Il décida finalement d'affronter lui-même la Fandragore à cause de l'incapacité de ses hommes à la terrasser. Le combat se poursuivit à l'étage entre les deux antagonistes. La difficulté de Camélia ne tarda pas à se faire sentir, car sa magie devenait inefficace devant un adversaire qui invoquait des forces obscures.

— Tes nouveaux pouvoirs sont surprenants, confirma Camélia. Quand je t'ai connu dans une autre vie, tu n'étais pas un Oracle et la malédiction ne t'accompagnait pas.

— Ce que tu appelles malédiction, égale pour moi à une renaissance.

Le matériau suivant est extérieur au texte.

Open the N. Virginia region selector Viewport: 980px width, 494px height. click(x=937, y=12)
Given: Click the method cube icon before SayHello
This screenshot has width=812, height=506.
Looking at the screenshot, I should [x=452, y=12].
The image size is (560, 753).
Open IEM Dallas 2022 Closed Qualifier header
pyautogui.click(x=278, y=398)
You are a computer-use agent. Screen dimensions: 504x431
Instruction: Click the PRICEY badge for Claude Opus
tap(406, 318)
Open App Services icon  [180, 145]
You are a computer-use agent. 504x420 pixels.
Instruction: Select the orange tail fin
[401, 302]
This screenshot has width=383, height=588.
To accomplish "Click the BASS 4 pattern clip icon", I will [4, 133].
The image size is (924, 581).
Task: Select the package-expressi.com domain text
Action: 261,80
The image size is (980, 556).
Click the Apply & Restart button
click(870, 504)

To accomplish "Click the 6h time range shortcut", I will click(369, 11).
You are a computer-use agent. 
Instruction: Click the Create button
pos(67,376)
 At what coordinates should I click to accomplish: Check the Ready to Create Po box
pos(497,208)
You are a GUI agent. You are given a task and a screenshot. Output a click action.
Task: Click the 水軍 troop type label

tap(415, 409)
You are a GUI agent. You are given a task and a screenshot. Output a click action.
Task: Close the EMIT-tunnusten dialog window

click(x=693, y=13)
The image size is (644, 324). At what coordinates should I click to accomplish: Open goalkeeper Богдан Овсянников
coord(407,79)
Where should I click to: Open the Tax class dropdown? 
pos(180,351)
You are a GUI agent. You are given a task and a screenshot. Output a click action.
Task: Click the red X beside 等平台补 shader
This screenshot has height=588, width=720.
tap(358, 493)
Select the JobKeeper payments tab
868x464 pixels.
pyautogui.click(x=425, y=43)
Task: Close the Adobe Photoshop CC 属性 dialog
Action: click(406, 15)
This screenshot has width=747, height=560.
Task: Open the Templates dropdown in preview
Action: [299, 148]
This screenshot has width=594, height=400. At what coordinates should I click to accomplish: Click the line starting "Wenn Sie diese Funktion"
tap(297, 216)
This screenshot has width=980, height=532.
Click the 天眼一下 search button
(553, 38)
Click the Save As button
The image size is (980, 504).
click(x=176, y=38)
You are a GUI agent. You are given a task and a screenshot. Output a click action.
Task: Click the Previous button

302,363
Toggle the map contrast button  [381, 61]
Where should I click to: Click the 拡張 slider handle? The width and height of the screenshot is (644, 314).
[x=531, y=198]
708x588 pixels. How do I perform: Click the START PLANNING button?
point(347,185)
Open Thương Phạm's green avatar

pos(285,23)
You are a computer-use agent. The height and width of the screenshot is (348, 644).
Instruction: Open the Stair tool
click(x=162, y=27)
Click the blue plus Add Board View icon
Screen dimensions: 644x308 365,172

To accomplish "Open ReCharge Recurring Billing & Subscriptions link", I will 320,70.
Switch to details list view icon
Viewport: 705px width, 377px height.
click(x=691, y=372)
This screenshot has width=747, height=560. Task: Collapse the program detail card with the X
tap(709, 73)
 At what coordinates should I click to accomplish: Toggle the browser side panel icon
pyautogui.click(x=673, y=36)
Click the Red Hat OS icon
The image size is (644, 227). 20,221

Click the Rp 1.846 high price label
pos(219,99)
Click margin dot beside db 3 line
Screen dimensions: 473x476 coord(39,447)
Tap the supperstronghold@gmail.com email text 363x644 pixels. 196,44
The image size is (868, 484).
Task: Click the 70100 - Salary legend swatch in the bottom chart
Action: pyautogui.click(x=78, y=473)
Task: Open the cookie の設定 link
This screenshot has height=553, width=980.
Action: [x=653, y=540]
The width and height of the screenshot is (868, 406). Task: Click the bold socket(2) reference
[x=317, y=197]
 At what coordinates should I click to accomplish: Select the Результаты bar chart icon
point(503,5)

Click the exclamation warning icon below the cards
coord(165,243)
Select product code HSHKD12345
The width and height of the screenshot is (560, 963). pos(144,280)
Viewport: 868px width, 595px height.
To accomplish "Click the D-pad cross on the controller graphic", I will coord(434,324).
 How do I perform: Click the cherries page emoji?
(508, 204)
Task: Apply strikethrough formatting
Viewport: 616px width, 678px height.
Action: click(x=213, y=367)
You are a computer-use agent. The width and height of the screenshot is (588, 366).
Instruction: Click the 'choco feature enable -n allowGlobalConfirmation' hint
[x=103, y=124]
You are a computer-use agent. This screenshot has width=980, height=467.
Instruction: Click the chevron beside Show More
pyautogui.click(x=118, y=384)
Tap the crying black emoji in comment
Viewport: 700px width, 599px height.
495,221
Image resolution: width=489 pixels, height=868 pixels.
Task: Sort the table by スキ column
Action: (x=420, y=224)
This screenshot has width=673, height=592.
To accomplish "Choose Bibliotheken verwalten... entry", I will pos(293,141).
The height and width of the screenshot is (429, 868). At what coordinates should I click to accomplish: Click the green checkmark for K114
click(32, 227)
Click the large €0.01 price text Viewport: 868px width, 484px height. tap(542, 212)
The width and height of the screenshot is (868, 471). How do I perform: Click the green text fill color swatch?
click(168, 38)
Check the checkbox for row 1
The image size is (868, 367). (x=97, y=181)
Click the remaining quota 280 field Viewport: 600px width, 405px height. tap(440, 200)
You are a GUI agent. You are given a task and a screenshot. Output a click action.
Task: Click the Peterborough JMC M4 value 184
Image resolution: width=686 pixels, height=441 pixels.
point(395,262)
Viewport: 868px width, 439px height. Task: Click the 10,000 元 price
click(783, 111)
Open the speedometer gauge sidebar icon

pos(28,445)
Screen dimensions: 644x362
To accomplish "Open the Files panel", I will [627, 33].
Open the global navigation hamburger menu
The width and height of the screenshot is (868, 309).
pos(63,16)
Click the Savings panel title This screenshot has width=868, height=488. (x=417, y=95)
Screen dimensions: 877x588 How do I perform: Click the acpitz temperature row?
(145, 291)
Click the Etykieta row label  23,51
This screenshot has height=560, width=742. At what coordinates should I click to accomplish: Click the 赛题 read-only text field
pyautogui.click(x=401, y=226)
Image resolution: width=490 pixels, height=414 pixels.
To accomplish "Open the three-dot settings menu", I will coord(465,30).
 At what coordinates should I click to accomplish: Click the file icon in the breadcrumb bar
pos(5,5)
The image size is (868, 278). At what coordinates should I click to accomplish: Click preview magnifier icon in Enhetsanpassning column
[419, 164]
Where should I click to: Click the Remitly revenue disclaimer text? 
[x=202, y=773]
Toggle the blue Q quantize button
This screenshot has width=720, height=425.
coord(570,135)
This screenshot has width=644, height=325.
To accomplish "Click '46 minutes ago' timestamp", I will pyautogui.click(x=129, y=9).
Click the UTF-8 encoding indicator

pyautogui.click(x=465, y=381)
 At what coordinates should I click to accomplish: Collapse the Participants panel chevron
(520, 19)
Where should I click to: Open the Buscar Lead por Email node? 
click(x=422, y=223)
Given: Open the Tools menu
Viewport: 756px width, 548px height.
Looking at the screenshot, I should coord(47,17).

— Qui est ton maitre ? Réponds, chien !

L'Oracle se contenta d'un sourire silencieux. Il déclencha à son tour une boule d'énergie. L'attaque partit en rafale et toucha la Fandragore à l'abdomen. Camélia n'eut pas le temps de réagir. Elle s'écroula. Une mare de sang violacé se répandit tout autour d'elle. L'Oracle marcha tranquillement vers sa cible à terre devenue impuissante. Il se délectait de son agonie.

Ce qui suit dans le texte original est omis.